_Problem details_
Set out every line of the listing below as a JSON list of strings, one string per line, skipping blank lines. Leave the pictures out.

_Records for the task_
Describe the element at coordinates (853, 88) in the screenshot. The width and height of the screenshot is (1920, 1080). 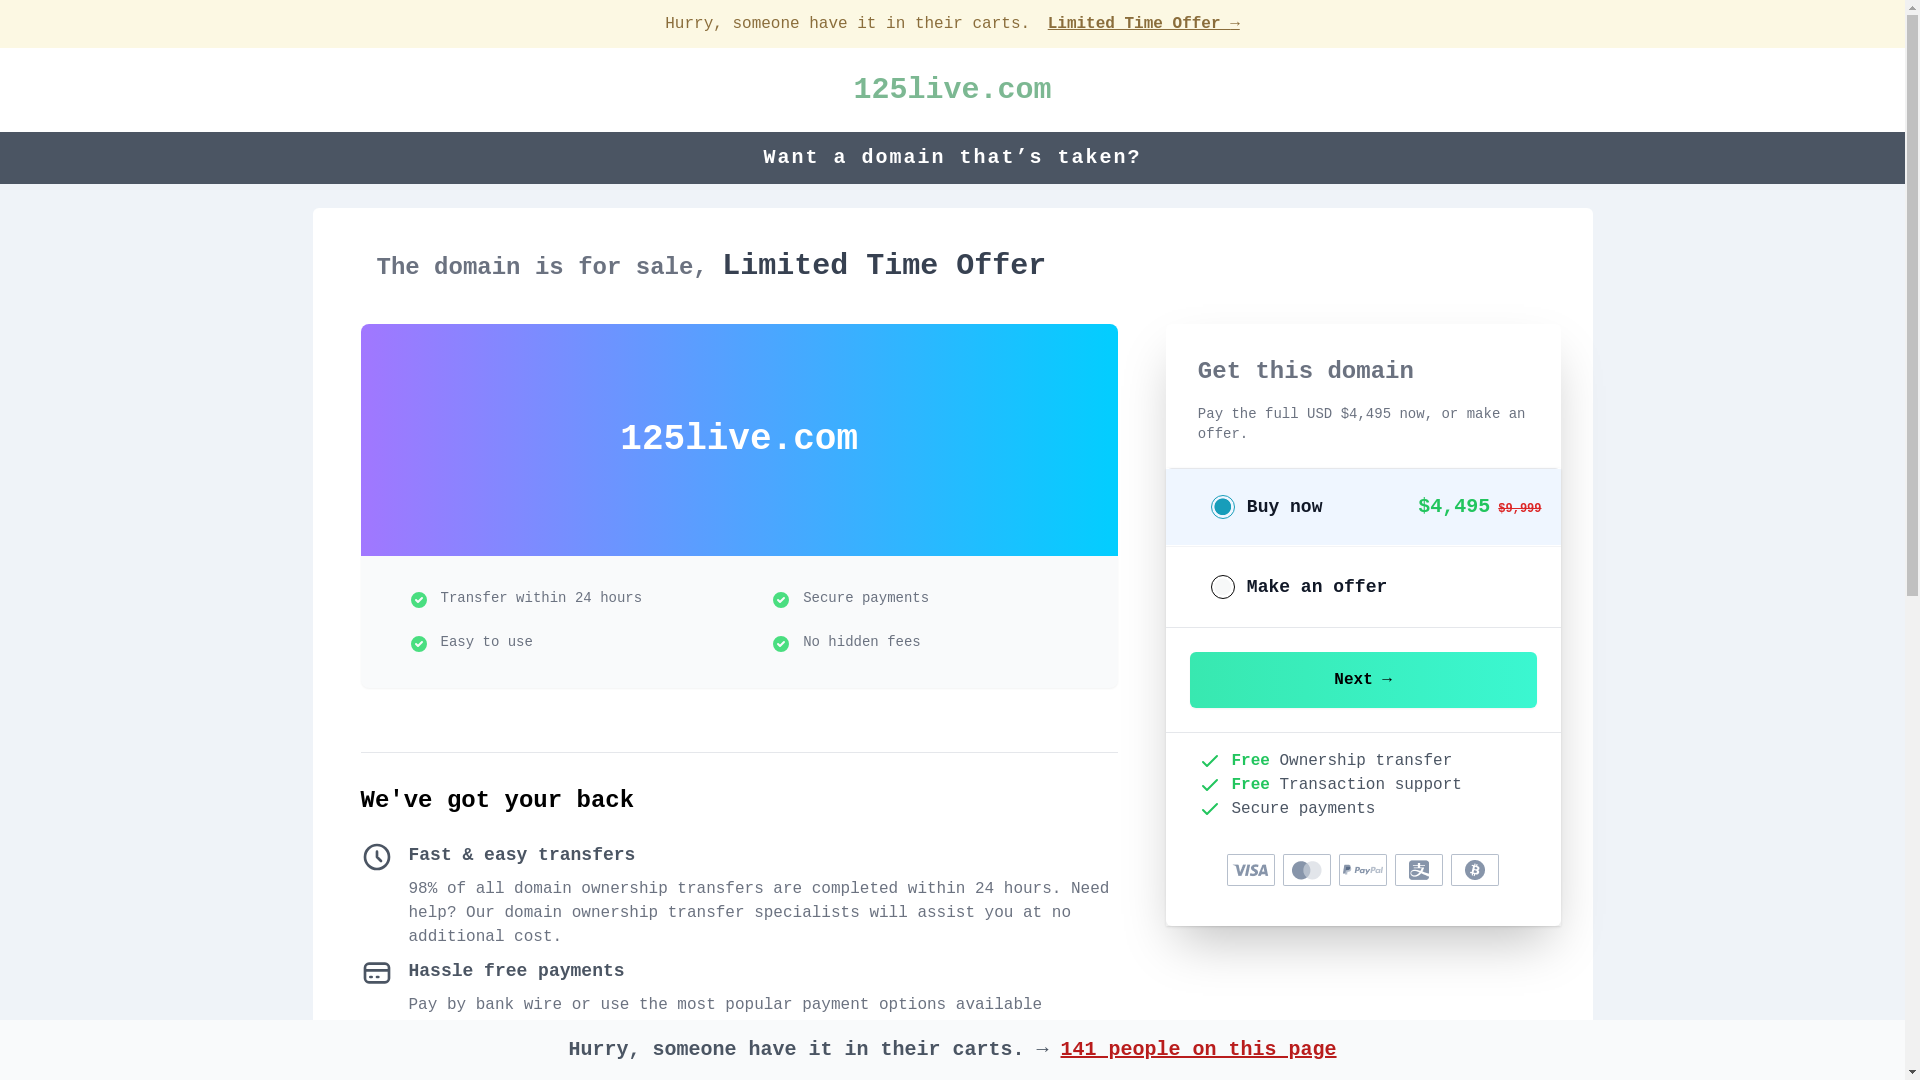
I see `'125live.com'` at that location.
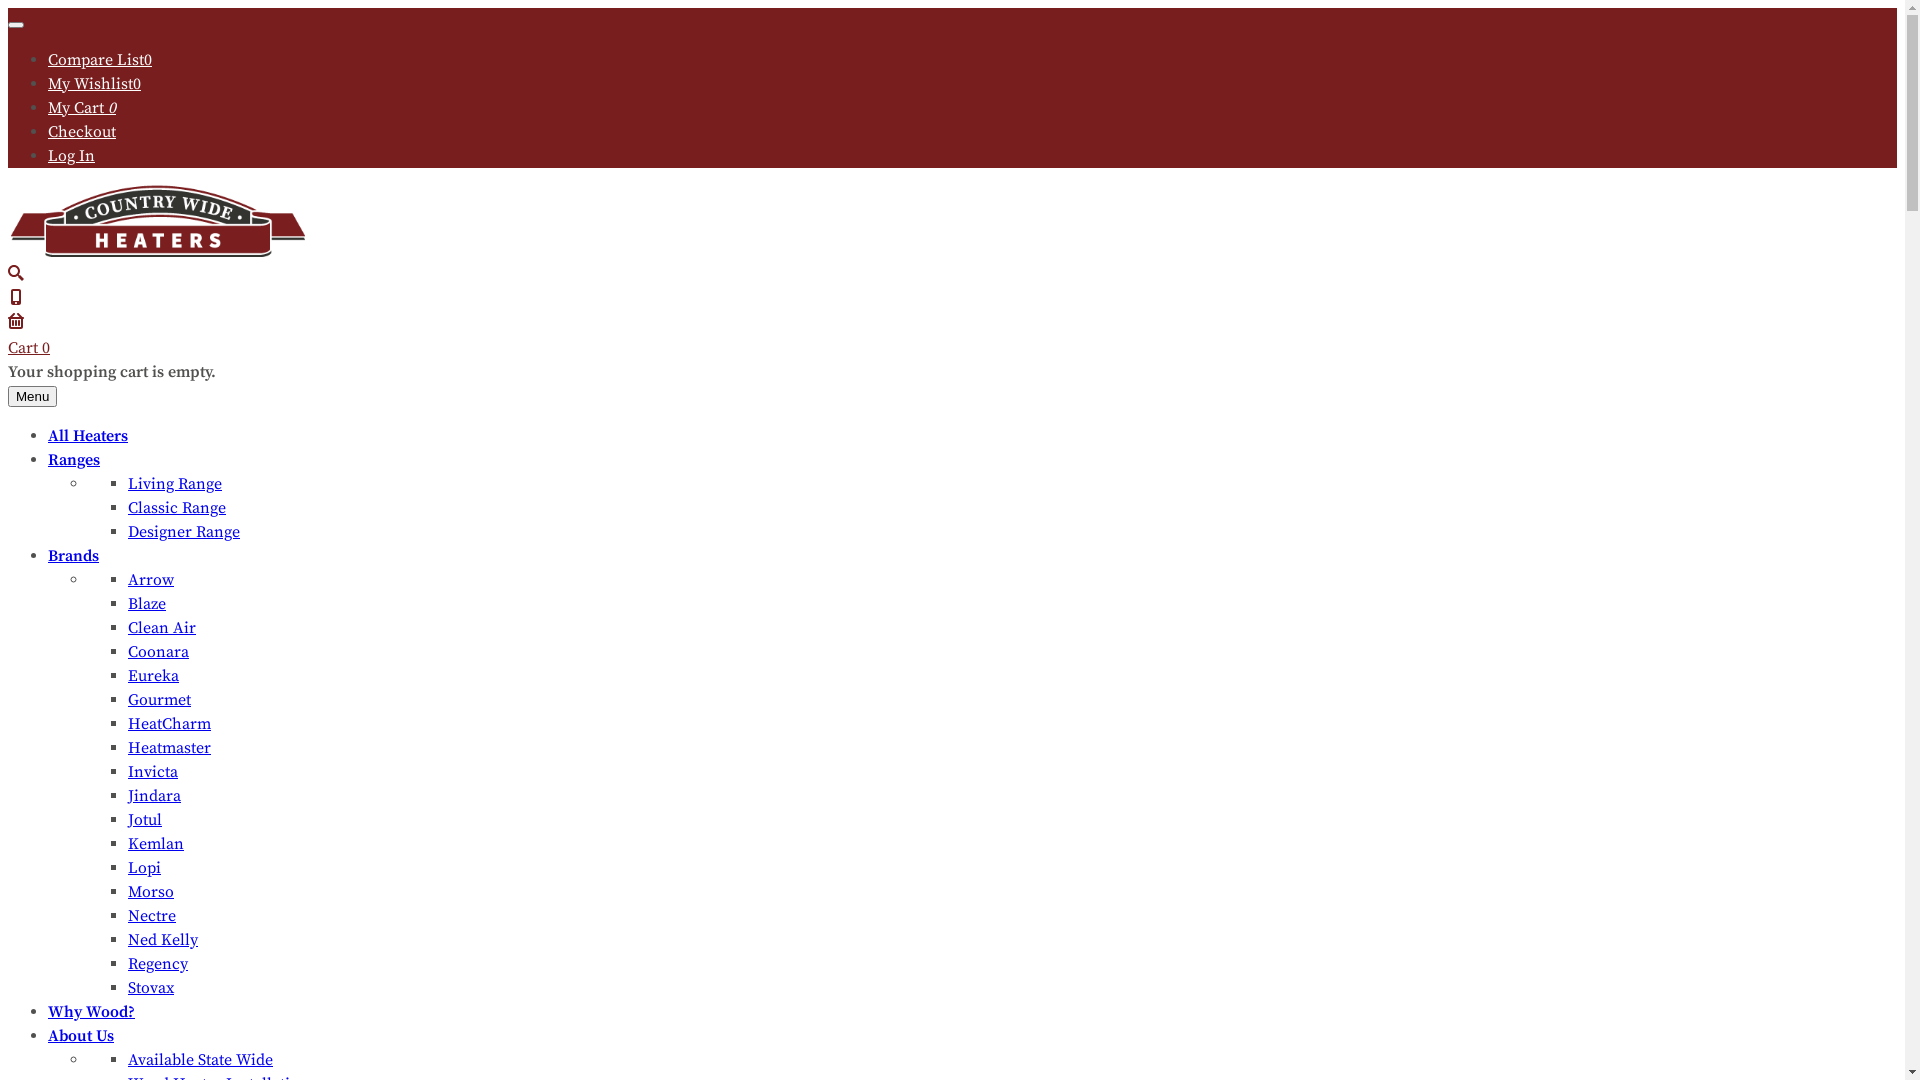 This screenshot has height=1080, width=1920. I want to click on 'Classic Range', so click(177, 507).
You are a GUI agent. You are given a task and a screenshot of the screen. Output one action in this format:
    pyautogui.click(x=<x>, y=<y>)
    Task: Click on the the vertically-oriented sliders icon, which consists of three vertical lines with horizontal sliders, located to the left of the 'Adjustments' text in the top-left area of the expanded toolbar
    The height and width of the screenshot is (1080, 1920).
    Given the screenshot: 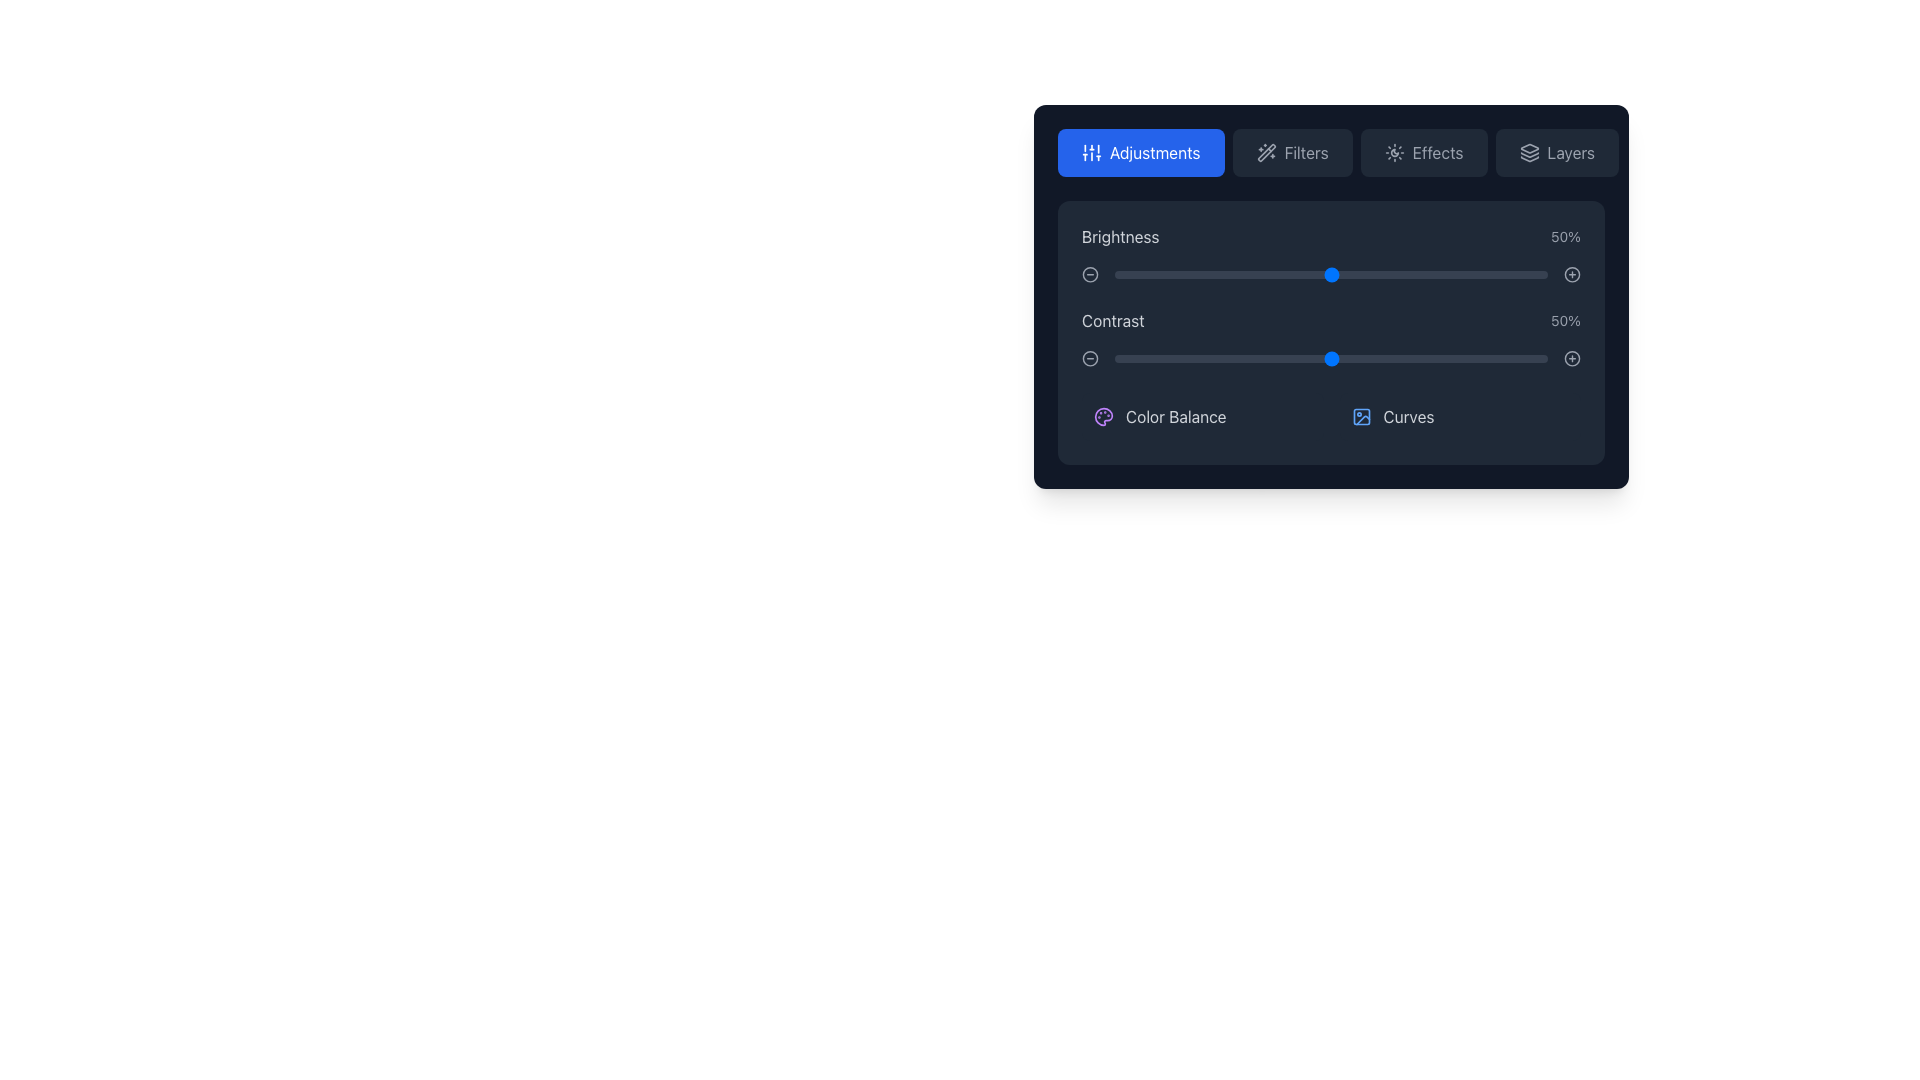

_Correct output_
[
  "Describe the element at coordinates (853, 88) in the screenshot. The width and height of the screenshot is (1920, 1080). ",
  "I see `'125live.com'` at that location.",
  " This screenshot has height=1080, width=1920. I want to click on 'Classic Range', so click(177, 507).",
  "You are a GUI agent. You are given a task and a screenshot of the screen. Output one action in this format:",
  "    pyautogui.click(x=<x>, y=<y>)",
  "    Task: Click on the the vertically-oriented sliders icon, which consists of three vertical lines with horizontal sliders, located to the left of the 'Adjustments' text in the top-left area of the expanded toolbar",
  "    The height and width of the screenshot is (1080, 1920).",
  "    Given the screenshot: "
]